YOUR OBJECTIVE:
Please reproduce the entries below exactly from the line with "Click the word" through their last line, leaving out any pictures.

─── STUDY MATERIAL

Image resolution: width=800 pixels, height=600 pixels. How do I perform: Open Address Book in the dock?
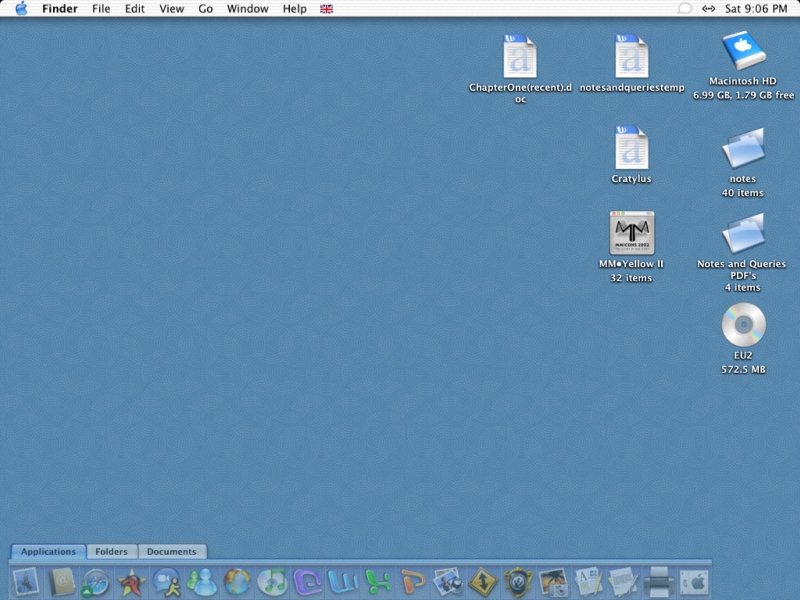pos(62,582)
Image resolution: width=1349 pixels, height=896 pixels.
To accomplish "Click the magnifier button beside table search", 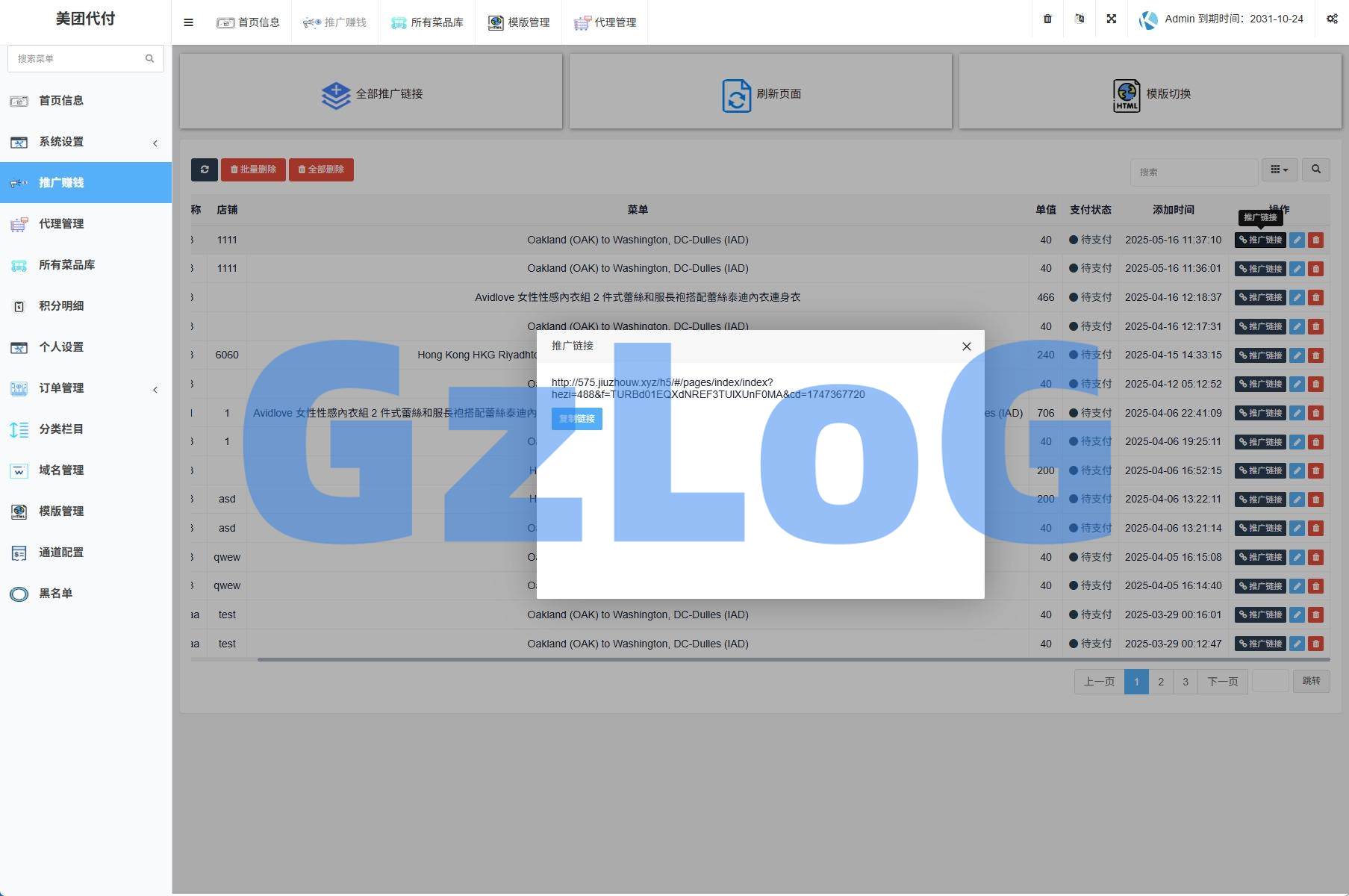I will click(x=1315, y=169).
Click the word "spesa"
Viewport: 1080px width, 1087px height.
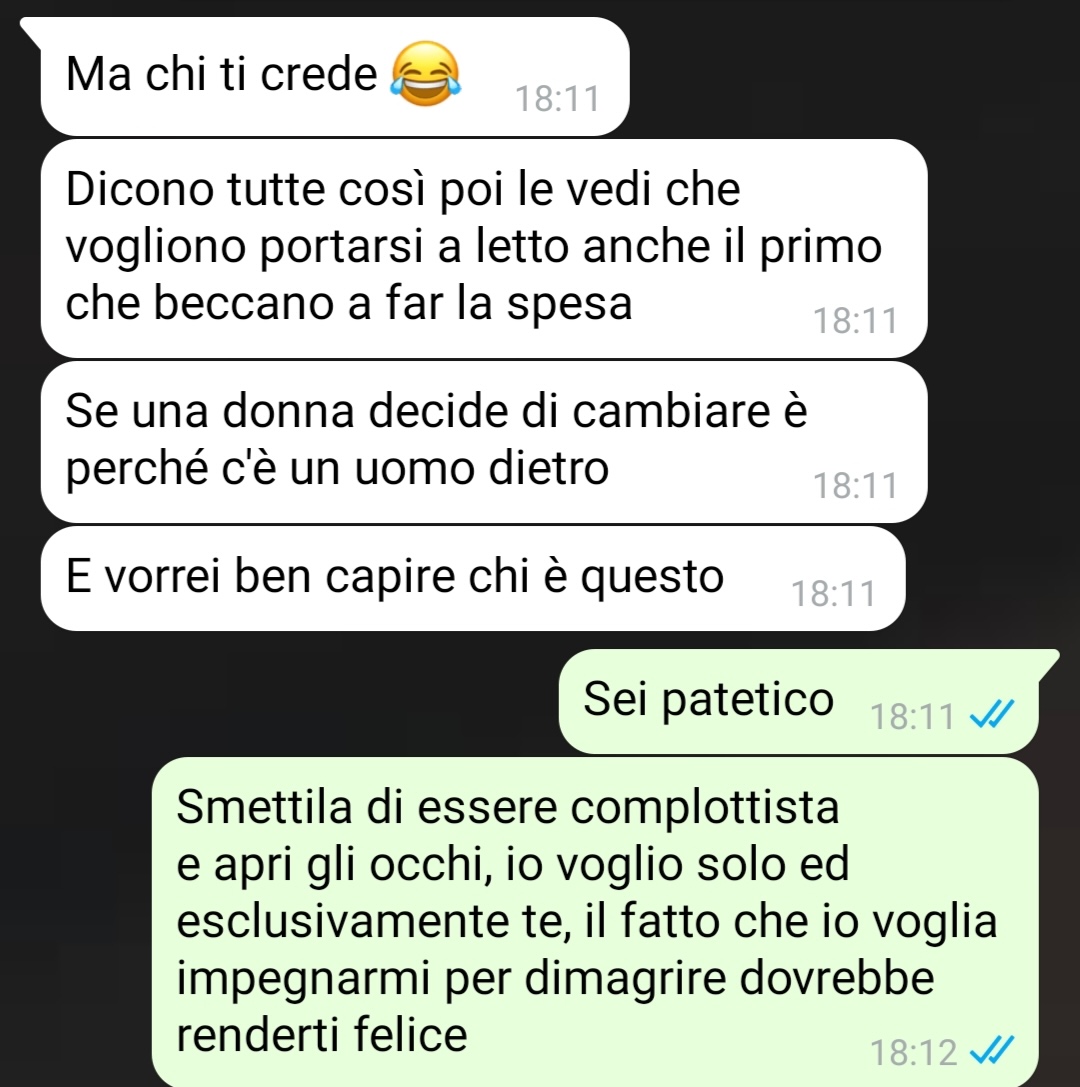569,305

──────

YOUR SOLUTION:
Click the word "spesa"
Viewport: 1080px width, 1087px height.
569,305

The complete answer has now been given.